Nothing should appear in the answer except the lines from the one with "Image resolution: width=612" through the end of the listing below, transcribed exactly and without pictures.

BEGIN SOURCE DATA

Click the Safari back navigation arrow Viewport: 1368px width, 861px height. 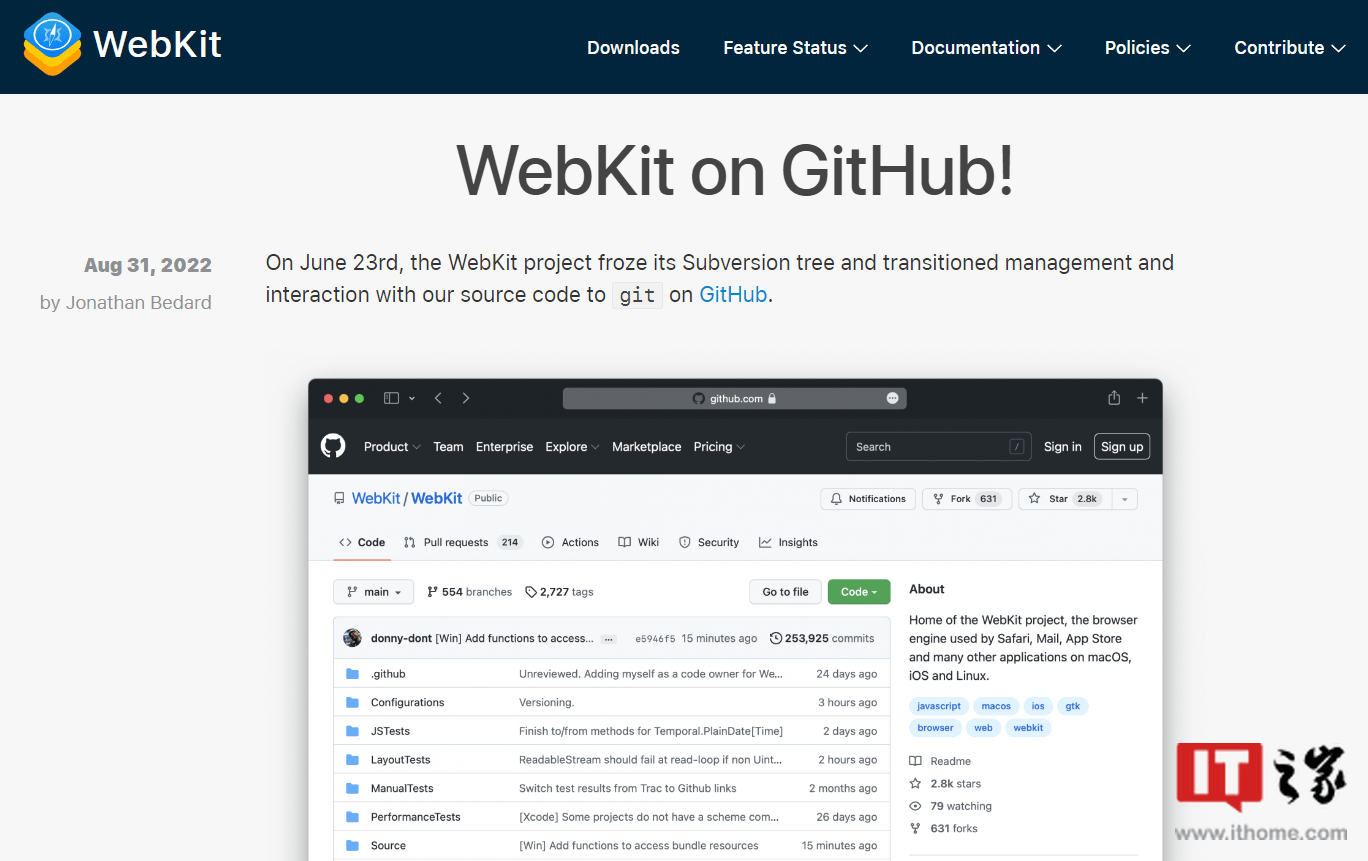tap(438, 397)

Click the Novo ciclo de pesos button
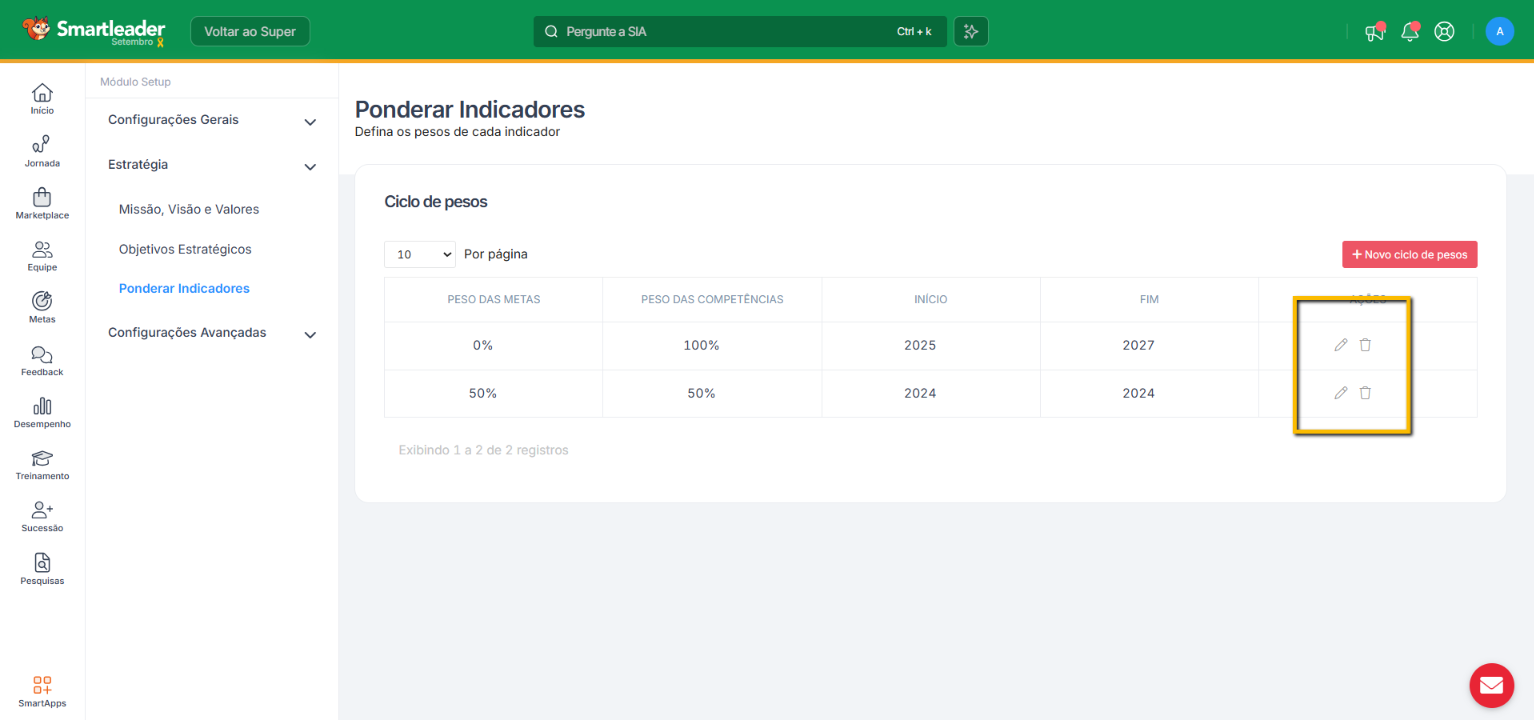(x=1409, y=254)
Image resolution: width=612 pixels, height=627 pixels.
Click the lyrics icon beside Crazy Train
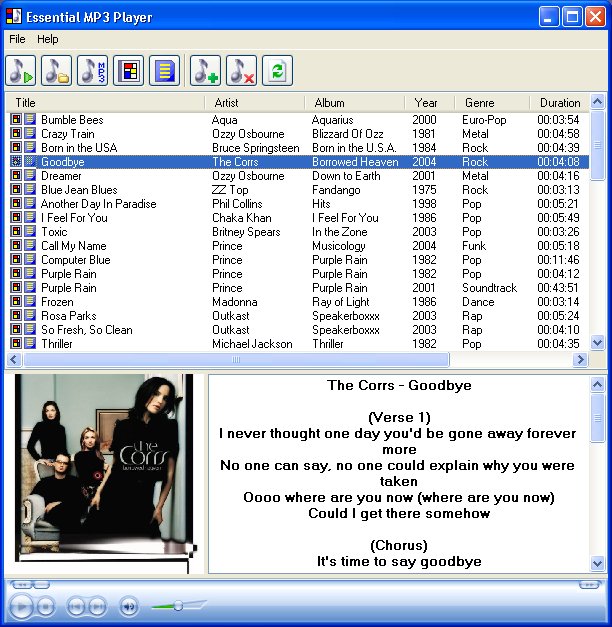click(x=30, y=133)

END SOURCE DATA

=== EXPECTED ANSWER ===
Image resolution: width=612 pixels, height=627 pixels.
Click the lyrics icon beside Crazy Train
click(x=30, y=133)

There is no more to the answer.